# WHAT THIS TASK INVOLVES
Reproduce exactly the lines below, starting at the line that contains "Click the Background color swatch" and ending with the last line of the records, both included; leave out any pictures.

[Collected data]
* * *

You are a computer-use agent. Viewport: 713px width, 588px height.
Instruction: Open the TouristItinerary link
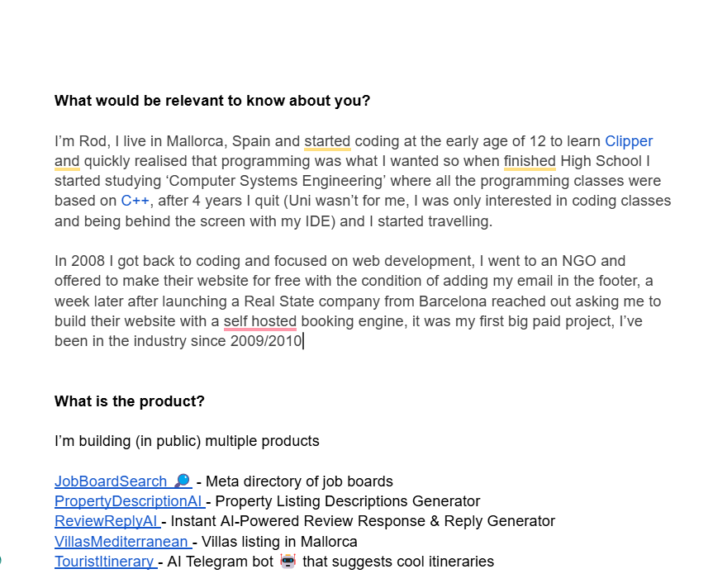click(x=104, y=562)
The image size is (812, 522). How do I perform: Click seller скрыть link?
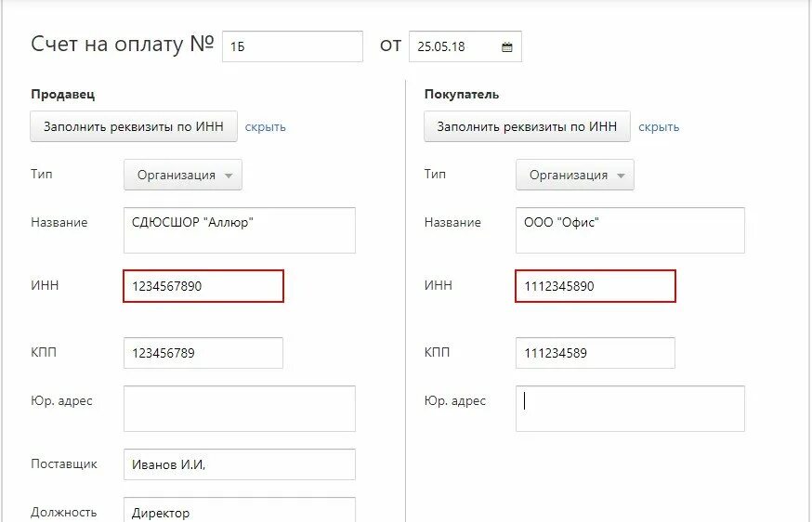[265, 127]
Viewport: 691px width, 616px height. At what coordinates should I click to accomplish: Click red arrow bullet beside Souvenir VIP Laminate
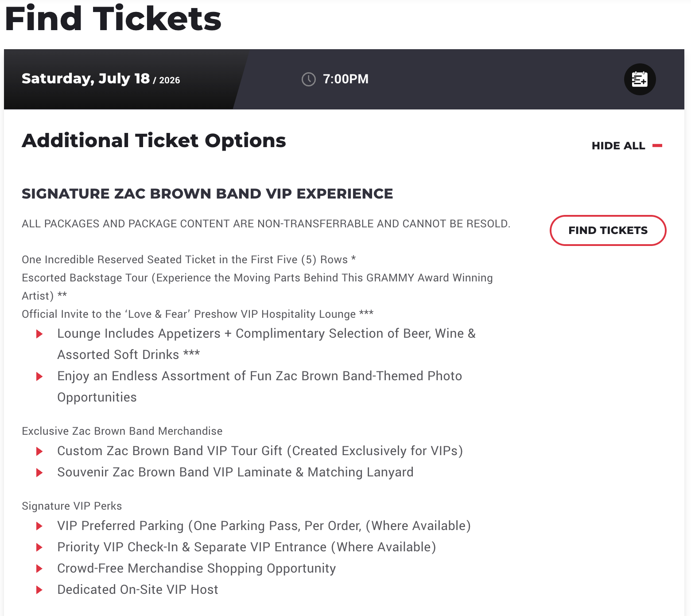(x=39, y=472)
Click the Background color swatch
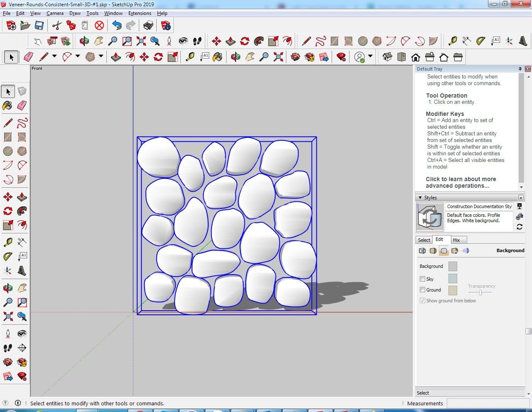The height and width of the screenshot is (412, 532). 453,266
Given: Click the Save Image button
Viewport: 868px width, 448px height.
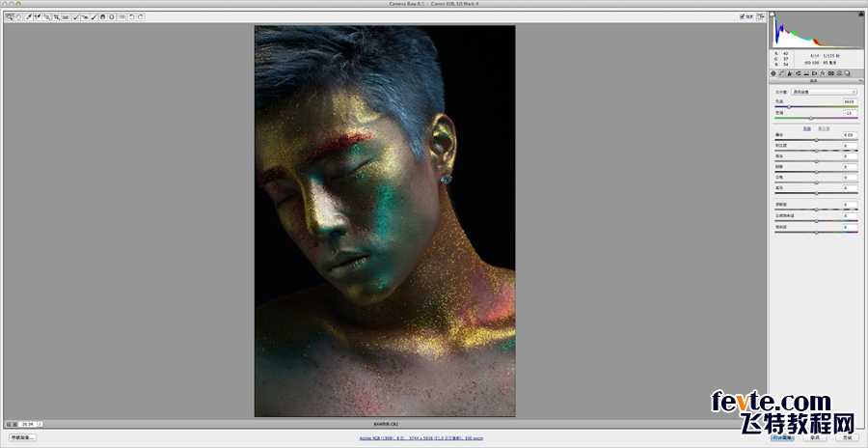Looking at the screenshot, I should click(22, 437).
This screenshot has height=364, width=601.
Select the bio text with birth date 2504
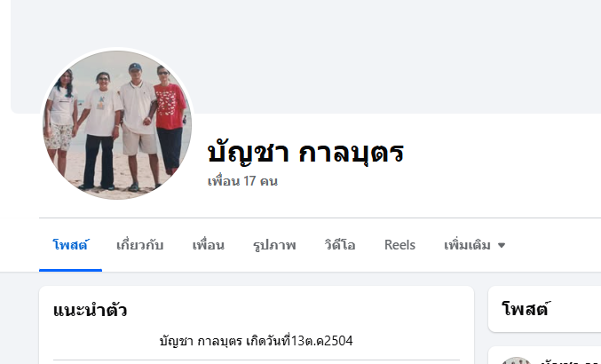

* * *

# RESULT OF THE TASK
Click the Background color swatch
The height and width of the screenshot is (412, 532). 453,266
Given: Click the Save Image button
Viewport: 868px width, 448px height.
Looking at the screenshot, I should click(22, 437).
This screenshot has height=364, width=601.
Select the bio text with birth date 2504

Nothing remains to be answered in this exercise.